* Anforderungen:
a) Prüfen Sie, ob die folgenden Aussagen mit dem Textauszug über das Video der jungen Frau am Fluss übereinstimmen: (i) Die Frau trägt einen roten Kapuzenpullover. (ii) Das Video wurde am 30. August im Netz verbreitet. (iii) Zum Zeitpunkt der Verbreitung des Videos war die Frau bereits bekannt. Beantworten Sie jede Aussage mit Ja oder Nein, und zitieren Sie die entscheidenden Worte des Textes wörtlich.
b) Führen Sie den Textauszug über das Video der jungen Frau am Fluss fort.

* Textauszug:
***
Bild: Eigenständiges, schwarmintelligentes Wesen: die Seite www.4chan.org.
Eine junge Frau in einem roten Kapuzenpullover wirft ein Bündel in einen
Fluss. Noch scheint das Video harmlos, wäre da nich dieses verdächtige
Fiepen. Sie bückt sich, holt aus dem Eimer einen zweiten quiekenden
Hundewelpen und wirft auch diesen weit raus ins Wasser. Als das
44-sekündige Video am 30. August im Netz verbreitet wurde, war die Frau
unbekannt. Und wahrscheinlich dachte sie, dass sie es auch bleiben würde.
***
* Datenabschnitt:
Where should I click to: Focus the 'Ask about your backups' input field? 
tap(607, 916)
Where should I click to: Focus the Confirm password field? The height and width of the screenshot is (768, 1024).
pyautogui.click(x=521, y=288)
***
* Antworten je Aufgabe:
a)
(i) Ja: „Eine junge Frau in einem roten Kapuzenpullover“
(ii) Ja: „am 30. August im Netz verbreitet wurde“
(iii) Nein: „war die Frau unbekannt“

b)
Keine 24 Stunden später ermittelte die bosnische Polizei gegen eine
Verdächtige, der nun bis zu 5.000 Euro Strafe drohen. Bosnische Medien
berichteten kurz darauf, das Mädchen sei von seiner Großmutter angestiftet
worden, die erst drei Tage alten Hunde zu ertränken. Und durch das Netz
kursierten viele anonyme Gewalt- und Morddrohungen.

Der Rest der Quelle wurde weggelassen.